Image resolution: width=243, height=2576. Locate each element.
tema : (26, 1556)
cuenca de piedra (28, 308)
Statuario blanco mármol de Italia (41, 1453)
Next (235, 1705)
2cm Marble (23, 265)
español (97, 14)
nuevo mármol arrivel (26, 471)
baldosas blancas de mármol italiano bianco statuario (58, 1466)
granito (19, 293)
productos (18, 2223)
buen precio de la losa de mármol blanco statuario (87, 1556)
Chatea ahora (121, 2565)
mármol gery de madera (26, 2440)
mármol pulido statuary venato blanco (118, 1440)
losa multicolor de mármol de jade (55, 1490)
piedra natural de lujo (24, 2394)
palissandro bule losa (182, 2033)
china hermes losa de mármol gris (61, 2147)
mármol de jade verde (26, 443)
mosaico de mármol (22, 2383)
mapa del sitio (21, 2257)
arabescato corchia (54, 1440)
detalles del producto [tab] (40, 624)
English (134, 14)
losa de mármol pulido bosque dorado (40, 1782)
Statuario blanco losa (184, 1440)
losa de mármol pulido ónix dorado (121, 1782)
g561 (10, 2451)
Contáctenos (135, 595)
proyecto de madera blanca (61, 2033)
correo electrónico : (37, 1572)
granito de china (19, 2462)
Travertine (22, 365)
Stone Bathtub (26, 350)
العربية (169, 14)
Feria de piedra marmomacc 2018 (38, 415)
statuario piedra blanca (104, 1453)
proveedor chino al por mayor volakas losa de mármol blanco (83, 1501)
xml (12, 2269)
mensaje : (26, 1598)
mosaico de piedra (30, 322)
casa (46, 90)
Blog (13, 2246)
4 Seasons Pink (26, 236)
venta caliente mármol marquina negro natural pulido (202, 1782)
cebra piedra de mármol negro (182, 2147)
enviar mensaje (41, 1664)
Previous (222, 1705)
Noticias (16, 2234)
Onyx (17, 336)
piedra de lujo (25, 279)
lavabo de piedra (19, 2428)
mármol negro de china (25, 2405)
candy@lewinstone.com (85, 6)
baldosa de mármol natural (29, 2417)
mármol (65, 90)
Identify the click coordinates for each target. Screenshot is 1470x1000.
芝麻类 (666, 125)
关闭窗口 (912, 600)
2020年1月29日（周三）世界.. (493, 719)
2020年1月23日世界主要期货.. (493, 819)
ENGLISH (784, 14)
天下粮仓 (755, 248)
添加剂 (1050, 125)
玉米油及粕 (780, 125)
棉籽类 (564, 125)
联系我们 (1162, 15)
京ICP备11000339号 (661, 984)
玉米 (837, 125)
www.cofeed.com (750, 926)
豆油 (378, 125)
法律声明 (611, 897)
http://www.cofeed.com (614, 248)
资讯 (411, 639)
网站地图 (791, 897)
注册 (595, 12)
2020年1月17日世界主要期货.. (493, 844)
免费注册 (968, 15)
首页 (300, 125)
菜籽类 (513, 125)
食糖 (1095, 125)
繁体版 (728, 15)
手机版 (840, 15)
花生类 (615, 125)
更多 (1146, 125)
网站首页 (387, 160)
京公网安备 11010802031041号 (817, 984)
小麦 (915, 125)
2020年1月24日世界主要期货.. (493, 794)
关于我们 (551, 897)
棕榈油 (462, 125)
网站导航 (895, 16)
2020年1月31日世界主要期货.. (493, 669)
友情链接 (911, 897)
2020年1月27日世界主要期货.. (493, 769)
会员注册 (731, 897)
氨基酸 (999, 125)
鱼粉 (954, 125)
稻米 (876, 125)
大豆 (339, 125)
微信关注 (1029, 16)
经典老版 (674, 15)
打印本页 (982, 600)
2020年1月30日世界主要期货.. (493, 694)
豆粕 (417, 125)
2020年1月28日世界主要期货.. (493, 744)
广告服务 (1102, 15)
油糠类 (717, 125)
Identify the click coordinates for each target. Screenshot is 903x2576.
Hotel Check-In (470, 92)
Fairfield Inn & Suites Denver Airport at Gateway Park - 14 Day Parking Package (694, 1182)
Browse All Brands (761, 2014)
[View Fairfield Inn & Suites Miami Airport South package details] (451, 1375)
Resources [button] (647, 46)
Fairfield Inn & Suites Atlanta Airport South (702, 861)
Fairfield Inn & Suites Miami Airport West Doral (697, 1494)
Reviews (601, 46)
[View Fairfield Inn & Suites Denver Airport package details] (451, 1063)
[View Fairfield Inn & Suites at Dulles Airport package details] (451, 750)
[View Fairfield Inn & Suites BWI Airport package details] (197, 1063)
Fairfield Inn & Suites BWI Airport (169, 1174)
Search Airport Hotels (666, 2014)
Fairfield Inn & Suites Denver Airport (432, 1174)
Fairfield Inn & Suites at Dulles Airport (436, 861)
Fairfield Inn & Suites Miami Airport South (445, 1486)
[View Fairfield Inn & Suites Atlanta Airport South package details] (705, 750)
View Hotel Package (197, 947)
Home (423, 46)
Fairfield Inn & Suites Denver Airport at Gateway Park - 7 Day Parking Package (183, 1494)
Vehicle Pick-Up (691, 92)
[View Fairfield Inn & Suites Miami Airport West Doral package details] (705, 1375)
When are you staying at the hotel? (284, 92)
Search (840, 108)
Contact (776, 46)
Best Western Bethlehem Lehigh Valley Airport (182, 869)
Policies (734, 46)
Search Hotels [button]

_TASK STATEMENT_:
Once you have read the listing above, set it down again without alteration.

_RESPONSE TO THE TASK_:
Image resolution: width=243, height=2576. Locate each element.
tema : (26, 1556)
cuenca de piedra (28, 308)
Statuario blanco mármol de Italia (41, 1453)
Next (235, 1705)
2cm Marble (23, 265)
español (97, 14)
nuevo mármol arrivel (26, 471)
baldosas blancas de mármol italiano bianco statuario (58, 1466)
granito (19, 293)
productos (18, 2223)
buen precio de la losa de mármol blanco statuario (87, 1556)
Chatea ahora (121, 2565)
mármol gery de madera (26, 2440)
mármol pulido statuary venato blanco (118, 1440)
losa multicolor de mármol de jade (55, 1490)
piedra natural de lujo (24, 2394)
palissandro bule losa (182, 2033)
china hermes losa de mármol gris (61, 2147)
mármol de jade verde (26, 443)
mosaico de mármol (22, 2383)
mapa del sitio (21, 2257)
arabescato corchia (54, 1440)
detalles del producto [tab] (40, 624)
English (134, 14)
losa de mármol pulido bosque dorado (40, 1782)
Statuario blanco losa (184, 1440)
losa de mármol pulido ónix dorado (121, 1782)
g561 (10, 2451)
Contáctenos (135, 595)
proyecto de madera blanca (61, 2033)
correo electrónico : (37, 1572)
granito de china (19, 2462)
Travertine (22, 365)
Stone Bathtub (26, 350)
العربية (169, 14)
Feria de piedra marmomacc 2018 (38, 415)
statuario piedra blanca (104, 1453)
proveedor chino al por mayor volakas losa de mármol blanco (83, 1501)
xml (12, 2269)
mensaje : (26, 1598)
mosaico de piedra (30, 322)
casa (46, 90)
Blog (13, 2246)
4 Seasons Pink (26, 236)
venta caliente mármol marquina negro natural pulido (202, 1782)
cebra piedra de mármol negro (182, 2147)
enviar mensaje (41, 1664)
Previous (222, 1705)
Noticias (16, 2234)
Onyx (17, 336)
piedra de lujo (25, 279)
lavabo de piedra (19, 2428)
mármol negro de china (25, 2405)
candy@lewinstone.com (85, 6)
baldosa de mármol natural (29, 2417)
mármol (65, 90)
Identify the click coordinates for each target. Screenshot is 1470x1000.
芝麻类 (666, 125)
关闭窗口 (912, 600)
2020年1月29日（周三）世界.. (493, 719)
2020年1月23日世界主要期货.. (493, 819)
ENGLISH (784, 14)
天下粮仓 (755, 248)
添加剂 (1050, 125)
玉米油及粕 (780, 125)
棉籽类 (564, 125)
联系我们 (1162, 15)
京ICP备11000339号 (661, 984)
玉米 (837, 125)
www.cofeed.com (750, 926)
豆油 (378, 125)
法律声明 (611, 897)
http://www.cofeed.com (614, 248)
资讯 (411, 639)
网站地图 (791, 897)
注册 (595, 12)
2020年1月17日世界主要期货.. (493, 844)
免费注册 (968, 15)
首页 (300, 125)
菜籽类 (513, 125)
食糖 (1095, 125)
繁体版 (728, 15)
手机版 (840, 15)
花生类 (615, 125)
更多 (1146, 125)
网站首页 (387, 160)
京公网安备 11010802031041号 (817, 984)
小麦 (915, 125)
2020年1月24日世界主要期货.. (493, 794)
关于我们 (551, 897)
棕榈油 (462, 125)
网站导航 (895, 16)
2020年1月31日世界主要期货.. (493, 669)
友情链接 (911, 897)
2020年1月27日世界主要期货.. (493, 769)
会员注册 (731, 897)
氨基酸 (999, 125)
鱼粉 (954, 125)
稻米 (876, 125)
大豆 (339, 125)
微信关注 (1029, 16)
经典老版 (674, 15)
打印本页 (982, 600)
2020年1月30日世界主要期货.. (493, 694)
豆粕 (417, 125)
2020年1月28日世界主要期货.. (493, 744)
广告服务 (1102, 15)
油糠类 (717, 125)
Identify the click coordinates for each target. Screenshot is 903x2576.
Hotel Check-In (470, 92)
Fairfield Inn & Suites Denver Airport at Gateway Park - 14 Day Parking Package (694, 1182)
Browse All Brands (761, 2014)
[View Fairfield Inn & Suites Miami Airport South package details] (451, 1375)
Resources [button] (647, 46)
Fairfield Inn & Suites Atlanta Airport South (702, 861)
Fairfield Inn & Suites Miami Airport West Doral (697, 1494)
Reviews (601, 46)
[View Fairfield Inn & Suites Denver Airport package details] (451, 1063)
[View Fairfield Inn & Suites at Dulles Airport package details] (451, 750)
[View Fairfield Inn & Suites BWI Airport package details] (197, 1063)
Fairfield Inn & Suites BWI Airport (169, 1174)
Search Airport Hotels (666, 2014)
Fairfield Inn & Suites Denver Airport (432, 1174)
Fairfield Inn & Suites at Dulles Airport (436, 861)
Fairfield Inn & Suites Miami Airport South (445, 1486)
[View Fairfield Inn & Suites Atlanta Airport South package details] (705, 750)
View Hotel Package (197, 947)
Home (423, 46)
Fairfield Inn & Suites Denver Airport at Gateway Park - 7 Day Parking Package (183, 1494)
Vehicle Pick-Up (691, 92)
[View Fairfield Inn & Suites Miami Airport West Doral package details] (705, 1375)
When are you staying at the hotel? (284, 92)
Search (840, 108)
Contact (776, 46)
Best Western Bethlehem Lehigh Valley Airport (182, 869)
Policies (734, 46)
Search Hotels [button]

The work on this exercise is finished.